明明类似的话元以临在前世就听过不少,他不会反驳,不会生气,他对他们的失望和指责毫不在意,他只会继续沉默地做自己的事情。
然而此刻他却情不自禁地解释,解释元期雪早上病得很重,解释钱拿去买药,今天就没有钱住客栈了,外面那么冷,也许还会下雨,还解释说他不是逮着一个人薅羊毛,因为这镇子的人不算富裕……
解释的声音戛然而止,因为他看见元期雪哭了。不是抽泣,只是无声地流着眼泪,沉默不语地望着元以临,从冰山一角的眼神里中仿佛窥探到了她内心蕴藏着的难以言喻的悲伤。
元以临越是盯着这双眼睛,越是觉得自己难以喘息。
“你……你哭什么?”
明明被骂到泥里的那个人是他吧。
“你明明答应过我的,你不会再偷了。”
元以临像被烟灰烫了似的,偏过头去:“你也知道我都不记得了,以前说的那也是以前。”
两人不欢而散,元以临让小二把地上的狼藉清理了,就回到了他租的隔壁房间。
夜里,果然大雨下得噼里啪啦,密集地打在屋顶上,惹得人心烦气躁,难以入眠。
翌日一早,元以临让小二去早点铺子买了些葱油饼和汤面。
他敲响元期雪的门,等了半晌没人开:“我进来了啊。
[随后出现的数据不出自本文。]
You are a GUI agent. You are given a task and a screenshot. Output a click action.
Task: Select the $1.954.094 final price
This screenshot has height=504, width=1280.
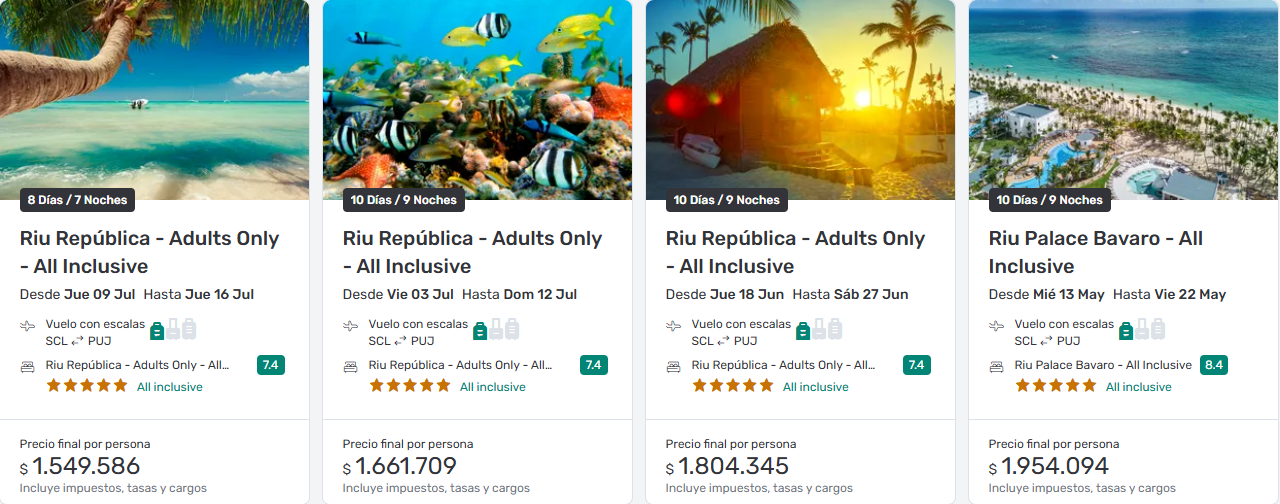pyautogui.click(x=1056, y=466)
”
然而进到屋子一看,被褥叠得整整齐齐,却连个人影都没有。
元以临摸了摸床榻,已经冷了,人早就走了。
元以临好像没反应过来似的,站在原地一动不动的,放在桌上的早点冷落着,热气都散了。
任性的孩子是不是都是说一套做一套的,曾经多么重视她的仆人,恨不得拿个链子拴在裤腰带上,结果仆人不如她意了,随时就抛弃了不要了。
心狠,无情,连最后一面都不让见。
边陲小镇,廉价的客栈没钱买香料,屋里还隐隐残留着昨天饭菜的油水浸在地板里的味道。
元以临把坨掉的面吃了。
——
元期雪回到客栈的时候天都黑了,她此时已经无比筋疲力竭。
但尽管如此辛劳,她也只堪堪赚到了再租一天客栈的钱。
女子赚钱不易从她这逃亡一路而来早就深有体会。
元期雪知道昨天元以临在她隔壁又租了一间,本想找他去,却发现那屋子黑漆漆的,没有点烛,里面也没人。
只好先回自己房间。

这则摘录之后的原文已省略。